Homes England has warned that more younger people look set to live with their parents longer as the cost of buying a house isn’t due to decrease anytime soon.
The government’s housing accelerator, Homes England, has quoted Census statistics which forecast the UK population soaring to more than 60m by 2045. With affordable properties already hard to come by in England, the government body has predicted that younger people will be forced to live with their parents for longer as the cost of properties will continue to skyrocket as a result of high demand.
Against this backdrop, the Office of National Statistics (ONS) has recently revealed the cost of a home is rising quicker than earnings with affordability ratios increasing from 4.92 in 2002 to 8.28 in 2022.
In addition, Homes England has quoted ONS data exposing the cost of a home is increasing quicker than people’s earnings. Back in 2022 the average house price in England was £102,000 and the average salary was £20,739. However, if we skip to 2022, the price climbed to £275,000 with the average salary rising to £33,208.
London was the least affordable place to live with the average house price more than trebling to £525,000 in 2022 compared with an average house price of £174,000 in 2002.
In their latest factsheet for The Need for Homes, Homes England said: ‘Many young people cannot afford to buy homes in their local communities where they have grown-up, due to worsening affordability.’
Echoing a similar tone, Steve Turner, executive director of Home Builders Federation, stated: ‘Amidst an already acute housing shortage in this country, housing building is falling sharply.
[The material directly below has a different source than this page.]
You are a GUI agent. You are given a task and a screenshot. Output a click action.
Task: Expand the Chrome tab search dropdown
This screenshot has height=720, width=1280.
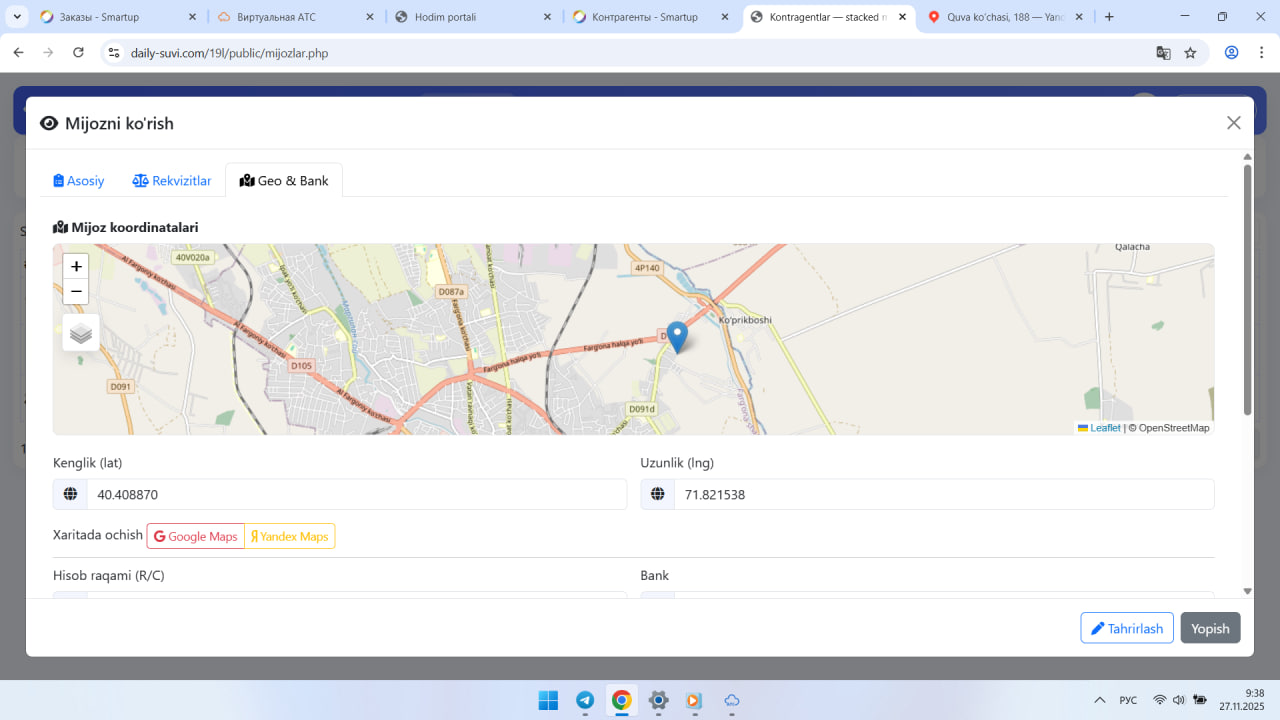17,17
Whilst the government may say it wants to be building 300k homes a year, the policy environment is resulting in us getting further away from that target.’
The housing sector have previously criticised the government over an anti-development planning system, lack of support for house buyers and under-resourced council planning departments.
‘Planning for housing is just one part of the puzzle because we also need to infrastructure to support good placemaking, and this means greater land use,’ Rico Wojtulewicz, head of policy and market insight at the National Federation of Builders said. ‘Unfortunately, the government has played planning politics for far too long and this has cost the British public affordable and enough housing, better jobs, regional connectivity and levelled up places.’